The opening of the book, when Hinton auctions his services to the highest bidder, is certainly on the list. It is such an amazing story, the book just had to begin that way. But there are so many fascinating and shocking moments, just because the stakes become so high for these characters — and they are wonderfully free-thinking people. I am also partial to the moment in the book when Qi Lu, one of the top executives at Microsoft, decides he is going to change the company’s direction by riding a backwards bicycle. It goes right when you turn the handle bars left, and it goes left when you turn right. For the punchline, you’ll have to read the book …

  • Google launched an in-house AI lab. Microsoft did the same. Then Elon Musk jumped in, founding OpenAI, stealing talent from both Google and Facebook. These companies began waging an unprecedented arms race – which now includes China and Russia. Where do you see this all headed?
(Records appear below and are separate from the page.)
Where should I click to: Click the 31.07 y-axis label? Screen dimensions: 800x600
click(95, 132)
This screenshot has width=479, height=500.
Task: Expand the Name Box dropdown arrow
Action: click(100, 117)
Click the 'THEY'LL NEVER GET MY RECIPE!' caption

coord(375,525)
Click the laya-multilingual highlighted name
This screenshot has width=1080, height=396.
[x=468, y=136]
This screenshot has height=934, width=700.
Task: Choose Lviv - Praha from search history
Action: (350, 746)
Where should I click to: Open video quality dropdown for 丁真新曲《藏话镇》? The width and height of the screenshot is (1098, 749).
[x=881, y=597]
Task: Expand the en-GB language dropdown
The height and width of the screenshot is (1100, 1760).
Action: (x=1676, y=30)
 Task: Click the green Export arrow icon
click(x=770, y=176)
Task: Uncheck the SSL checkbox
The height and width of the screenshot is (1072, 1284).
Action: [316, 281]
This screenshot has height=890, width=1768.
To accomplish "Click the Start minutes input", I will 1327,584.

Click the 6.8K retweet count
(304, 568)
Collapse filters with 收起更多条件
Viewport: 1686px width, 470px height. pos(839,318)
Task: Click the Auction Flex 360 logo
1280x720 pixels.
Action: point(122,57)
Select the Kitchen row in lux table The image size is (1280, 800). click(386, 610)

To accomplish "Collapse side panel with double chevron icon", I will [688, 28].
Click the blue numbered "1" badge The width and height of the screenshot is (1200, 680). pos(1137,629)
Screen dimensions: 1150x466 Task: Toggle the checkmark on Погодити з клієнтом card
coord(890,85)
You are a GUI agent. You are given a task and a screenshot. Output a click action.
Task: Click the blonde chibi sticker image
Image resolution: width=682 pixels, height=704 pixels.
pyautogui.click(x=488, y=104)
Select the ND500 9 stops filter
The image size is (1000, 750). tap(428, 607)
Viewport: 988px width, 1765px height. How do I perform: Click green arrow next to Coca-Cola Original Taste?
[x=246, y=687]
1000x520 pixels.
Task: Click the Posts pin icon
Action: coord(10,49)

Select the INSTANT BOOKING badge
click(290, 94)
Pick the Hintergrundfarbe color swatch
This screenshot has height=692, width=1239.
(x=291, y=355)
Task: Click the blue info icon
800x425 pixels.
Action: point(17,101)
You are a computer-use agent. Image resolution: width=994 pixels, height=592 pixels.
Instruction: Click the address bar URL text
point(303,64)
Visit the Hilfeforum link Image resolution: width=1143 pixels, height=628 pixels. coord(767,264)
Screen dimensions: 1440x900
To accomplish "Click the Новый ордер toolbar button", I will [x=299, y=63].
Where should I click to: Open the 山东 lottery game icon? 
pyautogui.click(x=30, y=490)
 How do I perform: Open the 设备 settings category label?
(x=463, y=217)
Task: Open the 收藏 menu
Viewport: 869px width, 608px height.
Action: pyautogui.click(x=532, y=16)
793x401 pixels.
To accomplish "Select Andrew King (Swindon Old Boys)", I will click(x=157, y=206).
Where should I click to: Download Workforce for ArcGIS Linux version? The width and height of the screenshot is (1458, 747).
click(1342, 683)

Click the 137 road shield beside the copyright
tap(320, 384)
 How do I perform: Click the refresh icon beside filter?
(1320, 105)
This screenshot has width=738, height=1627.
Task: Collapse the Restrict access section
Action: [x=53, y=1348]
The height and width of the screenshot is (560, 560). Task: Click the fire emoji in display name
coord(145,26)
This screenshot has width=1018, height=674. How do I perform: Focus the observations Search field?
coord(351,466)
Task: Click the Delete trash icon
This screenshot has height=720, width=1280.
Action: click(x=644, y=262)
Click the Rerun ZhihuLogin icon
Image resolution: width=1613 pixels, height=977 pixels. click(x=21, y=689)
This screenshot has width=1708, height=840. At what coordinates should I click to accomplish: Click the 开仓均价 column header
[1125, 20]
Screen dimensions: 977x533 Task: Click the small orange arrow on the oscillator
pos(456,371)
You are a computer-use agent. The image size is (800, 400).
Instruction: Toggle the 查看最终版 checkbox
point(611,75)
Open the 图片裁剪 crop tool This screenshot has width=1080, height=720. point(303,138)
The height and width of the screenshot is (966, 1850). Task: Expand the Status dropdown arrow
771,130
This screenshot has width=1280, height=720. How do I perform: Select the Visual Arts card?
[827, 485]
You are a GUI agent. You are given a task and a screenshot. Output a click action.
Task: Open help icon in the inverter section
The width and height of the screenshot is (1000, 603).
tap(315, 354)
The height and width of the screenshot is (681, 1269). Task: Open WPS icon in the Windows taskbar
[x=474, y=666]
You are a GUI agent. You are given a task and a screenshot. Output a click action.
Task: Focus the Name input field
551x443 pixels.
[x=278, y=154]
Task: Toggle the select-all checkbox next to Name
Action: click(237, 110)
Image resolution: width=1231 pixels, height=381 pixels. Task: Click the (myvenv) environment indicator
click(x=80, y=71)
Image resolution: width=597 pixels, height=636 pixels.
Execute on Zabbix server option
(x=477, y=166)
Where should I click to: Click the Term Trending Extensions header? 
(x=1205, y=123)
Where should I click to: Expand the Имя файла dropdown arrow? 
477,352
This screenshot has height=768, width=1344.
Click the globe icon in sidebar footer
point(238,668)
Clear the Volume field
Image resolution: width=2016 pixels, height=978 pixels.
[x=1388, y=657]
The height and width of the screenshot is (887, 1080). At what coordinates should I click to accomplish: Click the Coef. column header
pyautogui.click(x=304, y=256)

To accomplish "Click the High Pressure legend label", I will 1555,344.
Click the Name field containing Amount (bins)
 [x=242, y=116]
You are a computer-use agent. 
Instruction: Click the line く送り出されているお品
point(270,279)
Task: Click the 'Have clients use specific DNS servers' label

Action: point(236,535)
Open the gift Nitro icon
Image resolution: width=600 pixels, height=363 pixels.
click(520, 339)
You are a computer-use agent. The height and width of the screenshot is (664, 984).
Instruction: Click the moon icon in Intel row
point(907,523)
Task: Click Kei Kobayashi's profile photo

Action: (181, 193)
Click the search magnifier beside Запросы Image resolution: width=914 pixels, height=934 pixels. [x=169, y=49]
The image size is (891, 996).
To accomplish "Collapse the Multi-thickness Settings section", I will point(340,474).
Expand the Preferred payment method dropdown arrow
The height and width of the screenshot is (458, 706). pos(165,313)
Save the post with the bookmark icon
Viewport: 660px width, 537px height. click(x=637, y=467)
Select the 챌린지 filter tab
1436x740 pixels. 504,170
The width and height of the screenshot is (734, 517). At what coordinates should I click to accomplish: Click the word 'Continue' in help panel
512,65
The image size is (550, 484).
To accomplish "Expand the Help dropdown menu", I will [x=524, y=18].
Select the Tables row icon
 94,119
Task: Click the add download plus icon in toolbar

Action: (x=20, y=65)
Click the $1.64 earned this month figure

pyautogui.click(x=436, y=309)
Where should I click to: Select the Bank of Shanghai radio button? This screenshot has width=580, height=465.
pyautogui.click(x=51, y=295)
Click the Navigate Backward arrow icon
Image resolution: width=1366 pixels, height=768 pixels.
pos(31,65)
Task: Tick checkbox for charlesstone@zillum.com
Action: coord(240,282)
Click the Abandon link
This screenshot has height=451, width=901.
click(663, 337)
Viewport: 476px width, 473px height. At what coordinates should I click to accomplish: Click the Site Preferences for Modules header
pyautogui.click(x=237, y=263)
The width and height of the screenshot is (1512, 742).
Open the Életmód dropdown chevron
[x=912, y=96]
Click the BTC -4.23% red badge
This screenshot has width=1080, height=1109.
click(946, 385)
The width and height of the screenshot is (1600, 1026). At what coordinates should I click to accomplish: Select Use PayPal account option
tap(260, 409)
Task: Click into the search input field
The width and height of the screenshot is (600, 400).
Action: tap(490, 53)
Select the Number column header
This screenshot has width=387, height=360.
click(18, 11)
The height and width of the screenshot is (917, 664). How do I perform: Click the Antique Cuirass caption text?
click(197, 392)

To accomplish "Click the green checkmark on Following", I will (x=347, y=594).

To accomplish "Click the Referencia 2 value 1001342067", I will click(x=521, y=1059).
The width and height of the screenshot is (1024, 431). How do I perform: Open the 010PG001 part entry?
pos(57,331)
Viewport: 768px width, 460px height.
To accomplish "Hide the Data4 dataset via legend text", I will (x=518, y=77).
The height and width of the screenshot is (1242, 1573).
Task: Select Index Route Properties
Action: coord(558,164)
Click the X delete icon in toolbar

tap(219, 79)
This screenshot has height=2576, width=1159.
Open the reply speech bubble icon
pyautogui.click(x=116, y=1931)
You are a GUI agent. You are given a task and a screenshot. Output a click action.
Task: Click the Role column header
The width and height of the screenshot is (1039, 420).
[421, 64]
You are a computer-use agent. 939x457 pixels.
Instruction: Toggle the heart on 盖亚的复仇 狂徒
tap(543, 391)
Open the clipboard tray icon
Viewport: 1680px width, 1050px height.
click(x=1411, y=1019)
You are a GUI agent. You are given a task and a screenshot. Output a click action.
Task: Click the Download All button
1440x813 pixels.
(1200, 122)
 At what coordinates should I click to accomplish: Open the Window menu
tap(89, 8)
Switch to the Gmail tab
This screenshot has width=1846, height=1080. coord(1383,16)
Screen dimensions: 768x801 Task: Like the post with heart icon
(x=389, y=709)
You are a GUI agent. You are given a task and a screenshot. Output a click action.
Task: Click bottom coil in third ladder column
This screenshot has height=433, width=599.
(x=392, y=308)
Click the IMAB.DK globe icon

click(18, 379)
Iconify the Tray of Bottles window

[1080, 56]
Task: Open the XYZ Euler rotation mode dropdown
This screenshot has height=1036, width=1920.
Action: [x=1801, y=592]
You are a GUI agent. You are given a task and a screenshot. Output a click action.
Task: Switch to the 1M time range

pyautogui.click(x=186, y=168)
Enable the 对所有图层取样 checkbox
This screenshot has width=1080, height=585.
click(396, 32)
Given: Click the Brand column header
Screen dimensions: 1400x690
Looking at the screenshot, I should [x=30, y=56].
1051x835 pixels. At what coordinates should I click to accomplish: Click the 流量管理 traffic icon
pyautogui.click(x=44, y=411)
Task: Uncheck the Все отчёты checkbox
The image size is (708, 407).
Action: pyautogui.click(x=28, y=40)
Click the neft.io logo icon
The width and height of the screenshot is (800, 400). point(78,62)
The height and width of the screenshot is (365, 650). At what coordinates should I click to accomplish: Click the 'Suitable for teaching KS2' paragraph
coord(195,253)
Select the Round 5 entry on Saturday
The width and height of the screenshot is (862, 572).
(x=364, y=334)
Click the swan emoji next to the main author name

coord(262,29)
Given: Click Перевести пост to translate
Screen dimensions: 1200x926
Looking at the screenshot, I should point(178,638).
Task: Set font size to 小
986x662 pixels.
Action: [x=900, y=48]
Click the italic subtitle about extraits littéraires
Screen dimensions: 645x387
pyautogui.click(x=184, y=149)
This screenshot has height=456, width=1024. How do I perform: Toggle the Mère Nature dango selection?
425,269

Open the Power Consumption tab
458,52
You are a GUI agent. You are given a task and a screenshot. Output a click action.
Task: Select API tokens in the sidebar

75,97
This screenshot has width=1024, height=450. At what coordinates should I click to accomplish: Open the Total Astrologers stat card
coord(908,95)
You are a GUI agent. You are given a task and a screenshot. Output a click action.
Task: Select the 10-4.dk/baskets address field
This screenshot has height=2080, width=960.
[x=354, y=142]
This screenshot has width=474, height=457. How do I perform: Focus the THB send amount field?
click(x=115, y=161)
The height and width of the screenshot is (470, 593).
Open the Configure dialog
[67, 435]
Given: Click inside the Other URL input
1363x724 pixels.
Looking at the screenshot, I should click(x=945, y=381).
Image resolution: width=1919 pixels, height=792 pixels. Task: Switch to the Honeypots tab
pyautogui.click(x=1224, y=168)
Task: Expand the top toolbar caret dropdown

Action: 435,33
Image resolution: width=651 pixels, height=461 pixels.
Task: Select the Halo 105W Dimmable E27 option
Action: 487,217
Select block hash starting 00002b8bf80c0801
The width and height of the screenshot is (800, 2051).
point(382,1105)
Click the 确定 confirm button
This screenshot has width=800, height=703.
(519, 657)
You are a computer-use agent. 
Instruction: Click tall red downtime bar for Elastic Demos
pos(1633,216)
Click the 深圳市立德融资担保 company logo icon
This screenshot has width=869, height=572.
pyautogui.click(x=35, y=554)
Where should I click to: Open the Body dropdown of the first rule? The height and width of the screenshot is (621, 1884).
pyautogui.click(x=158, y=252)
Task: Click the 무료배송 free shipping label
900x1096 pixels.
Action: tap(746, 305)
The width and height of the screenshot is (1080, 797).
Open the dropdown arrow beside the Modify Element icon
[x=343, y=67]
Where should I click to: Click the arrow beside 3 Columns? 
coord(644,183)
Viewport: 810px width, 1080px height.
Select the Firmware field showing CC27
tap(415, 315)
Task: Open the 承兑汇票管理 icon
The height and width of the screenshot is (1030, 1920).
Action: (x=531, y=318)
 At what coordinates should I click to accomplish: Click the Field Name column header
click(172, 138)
Well, what I can say is that this race will continue to escalate for the foreseeable future. The stakes are enormous, including not just self-driving cars and internet services but autonomous weapons and surveillance technologies. China is a particularly important player. And the way we, as a country, will compete with China is very different from the way we competed with rivals in decades past. Just recently, Eric Schmidt, the former CEO of Google, delivered a report to Congress and the President calling for what you might call a West Point for AI researchers — a national academy that would train government personnel for a new future.

  • You grew up in Raleigh, attended Broughton High School, and later graduated from Duke University. Meanwhile, your father was a programmer and engineer at IBM at RTP, and he worked on the barcode. Do you have any stories that you can share from that time?

My father, Walt Metz, helped test the Universal Product Code, the barcode on all your groceries, when he was working at IBM in the ‘70s. I grew up on stories about that project, which began with one of my father’s colleagues, a man named Joe Woodland. What people may or may not realize is that when the UPC was first deployed, many people protested outside grocery stores because they saw the barcode as “the sign of the beast” from the Book of Revelations. I once wrote a story about this.

AI is now a part of our everyday lives making everything from talking digital assistants and driverless cars to drug discovery possible. But as you present in your book, the vision and hopes guiding the founding scientists hasn’t always aligned with the realities of the world, money and greed. Talk to us about that, and what the implications are for the future.

This became the heart of the book. The problems and questions around these technologies are what drive the second half of the narrative. There are so many issues that we, as a society, need to think through. Many of these AI systems are biased against women and people of color. We now have technology that can write its own tweets, blog posts, speeches, and news articles. But this technology, because it learns from the way humans write, can also spew hate speech and other toxic content. The same idea that Hinton worked on — called a neural network — can also generate photo-realistic images and videos. We are entering a world where it will be very hard to tell whether what we are looking at on the internet is real or fake. Then there’s the problem of autonomous weapons and face recognition technologies. The list goes on.

  • Why is this one of the most important stories of our time? And looking ahead, how far do you think we will let it go?

It is important because of all problems I just listed above and more — not to mention all the positives that these technologies will bring. Drug discovery is a very important area here. There are signs that AI technologies will allow us to tackle the next pandemic much quicker than we dealt with this one.